--- Extracted information ---

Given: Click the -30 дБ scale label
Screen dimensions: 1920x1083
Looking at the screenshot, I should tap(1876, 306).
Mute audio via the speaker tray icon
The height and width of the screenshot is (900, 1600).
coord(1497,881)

---

• **What the task asks**
Start to finish, output the whole listing exactly.

• **Answer to this task**
Given: Click the -30 дБ scale label
Screen dimensions: 1920x1083
Looking at the screenshot, I should tap(1876, 306).
Mute audio via the speaker tray icon
The height and width of the screenshot is (900, 1600).
coord(1497,881)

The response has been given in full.